My work schedule runs through a two-week cycle. One week I am busier during the middle of the week. The other week I am busier during the weekend.
This week I am busier during the middle of week, which explains why I haven't been keeping up on my favorite blogs the last few days. I've also been worn down by the news of the sports world. For example, the NBA roundup that I put in today's newspaper included: a lawsuit, an arrest, a suspension and an apology. The NFL roundup featured a death and an arrest (a slow day for the usually lawless NFL).
The baseball roundup? Steroidpalooza. I'm sick of it. And so is everyone else. And that explains why Hank Aaron is growing into an almost mythical figure while he is still alive. Honestly, the way Aaron is treated nowadays is nothing like he was treated even 15 years ago, and 180 degrees away from the way he was treated 35 years ago. I am convinced that after Aaron's death, he will have Jackie Robinson status. Who knows, maybe baseball will be retiring No. 44 for good.
I don't know if I subscribe to the idea that Aaron is the true home run king.

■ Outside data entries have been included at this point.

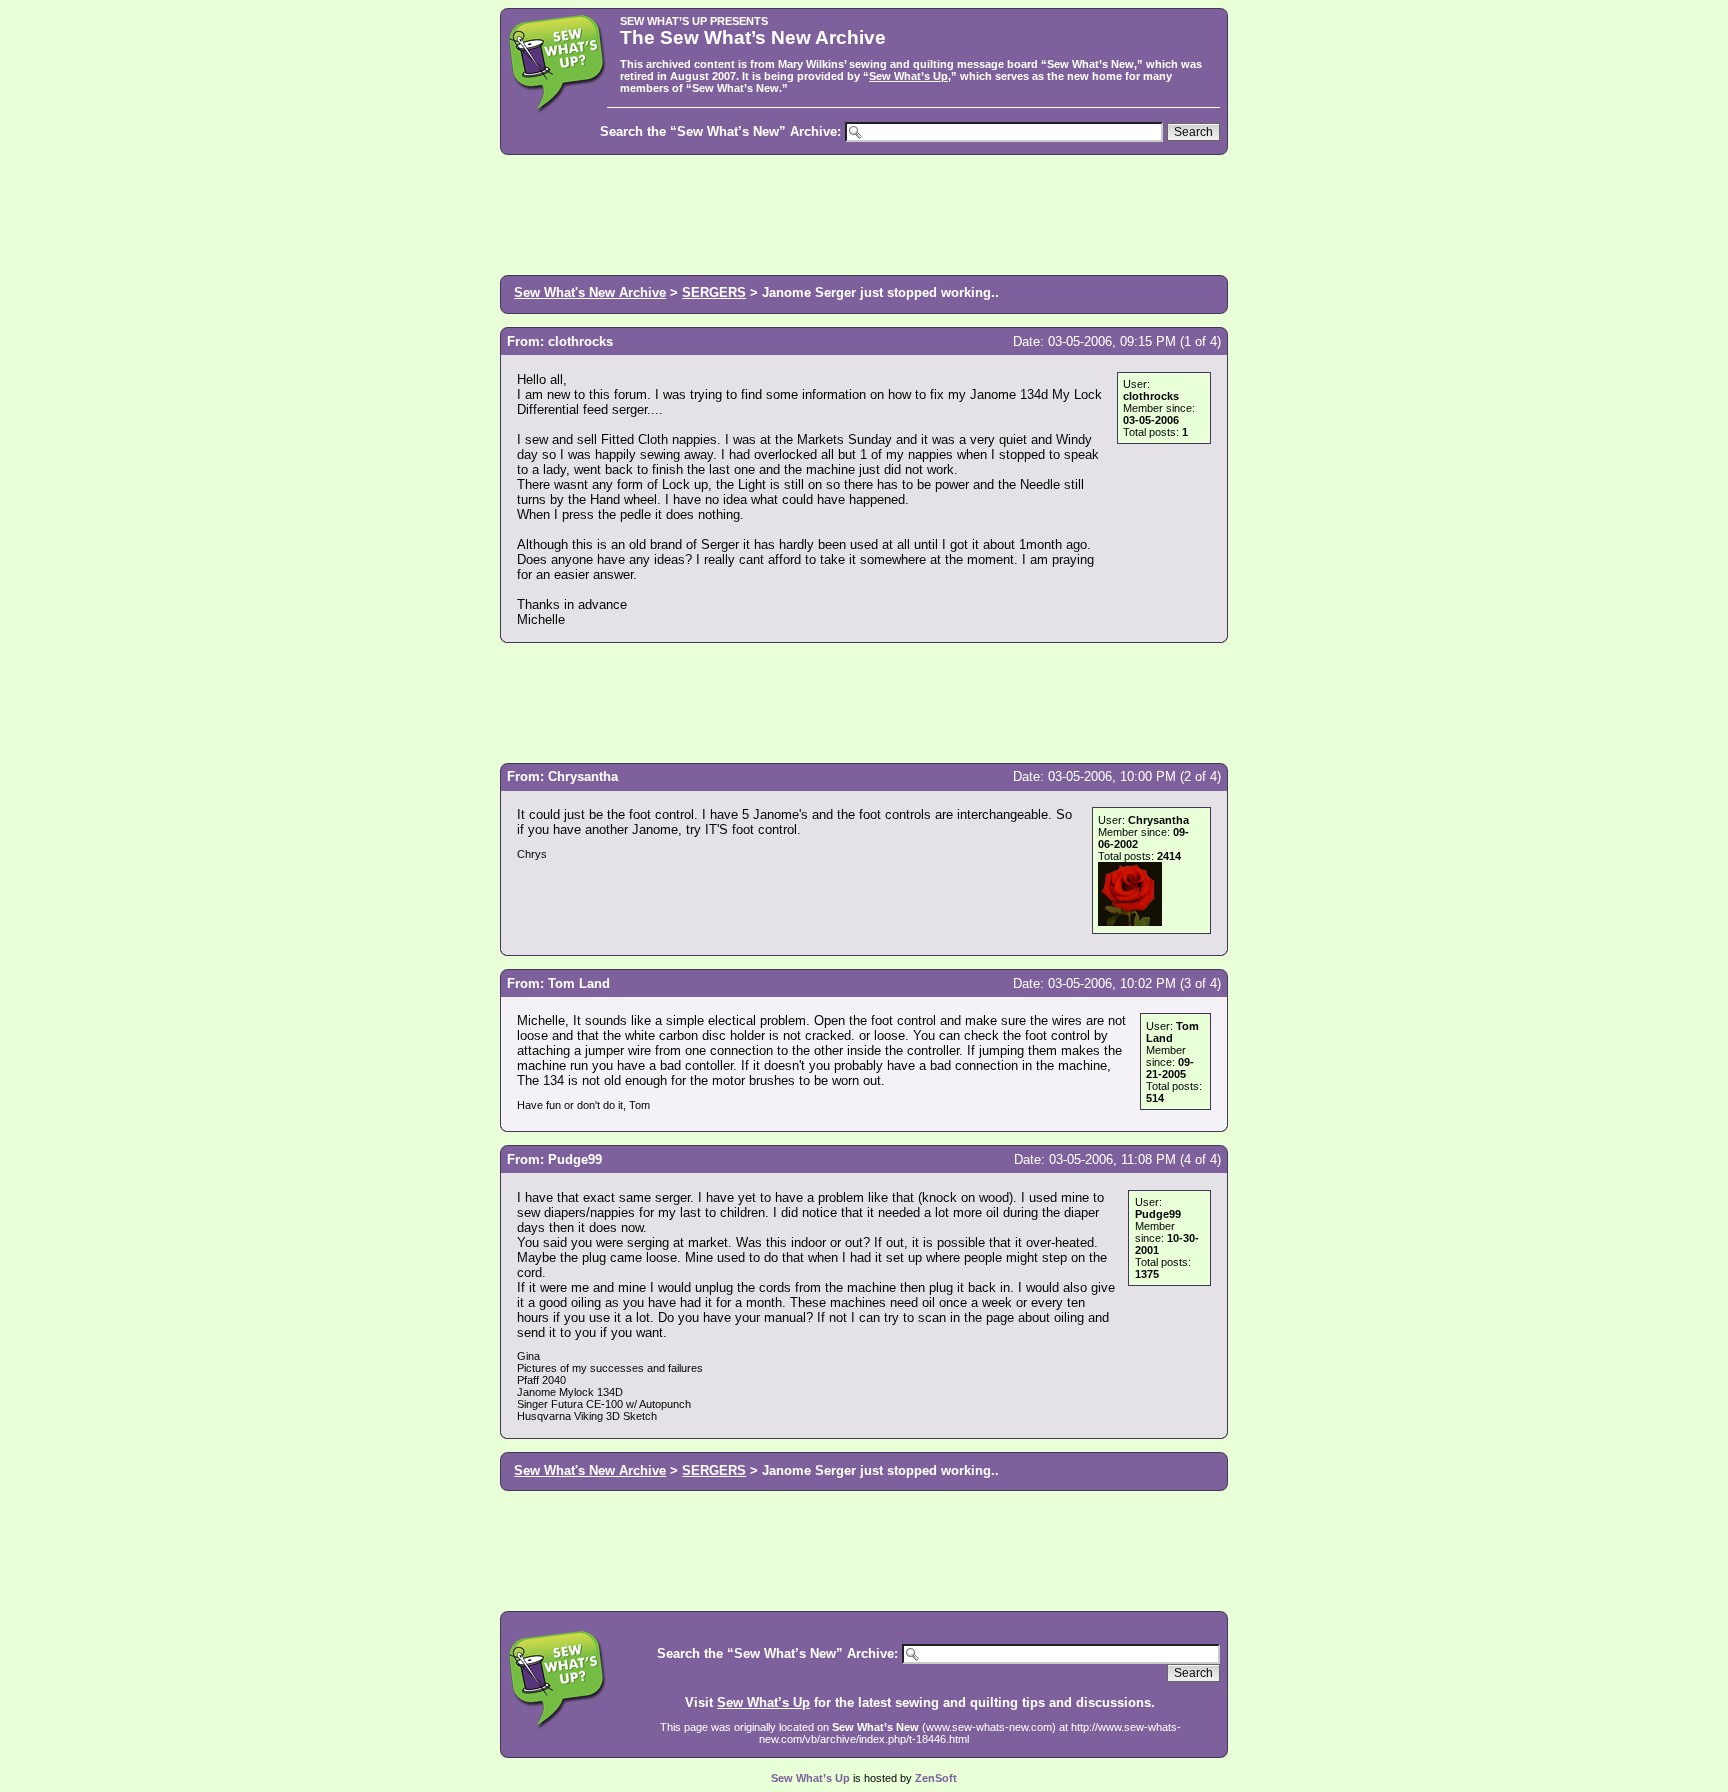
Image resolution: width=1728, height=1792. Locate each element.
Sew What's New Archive (590, 292)
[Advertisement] (864, 213)
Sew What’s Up (908, 76)
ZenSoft (936, 1778)
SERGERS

To me, the man with the most home runs is the true home run king. But Aaron is certainly the man with the most home runs who isn't a whining, cheating, egotistical, lost-his-morals-in-a-poker-game jerk. And to me, that counts for everything. The real home run champion? Well, that'd be Barry Bonds, I guess. But the man who did things right? That would be Mr. Aaron.
On April 8, 2009, baseball will celebrate the 35th anniversary of Aaron's record-breaking 715th home run, struck off of Dodgers starter Al Downing and sent into the night sky at Atlanta Stadium. (By the way, a little known fact: the Dodgers committed six errors in that game. SIX. And a passed ball. This is a team that would make it to the World Series that year).
On that day less than two months from now, there will be a lot of talk about Aaron being the real home run champion. But I'll know better. He's not the real home run champion. He's just the real human being.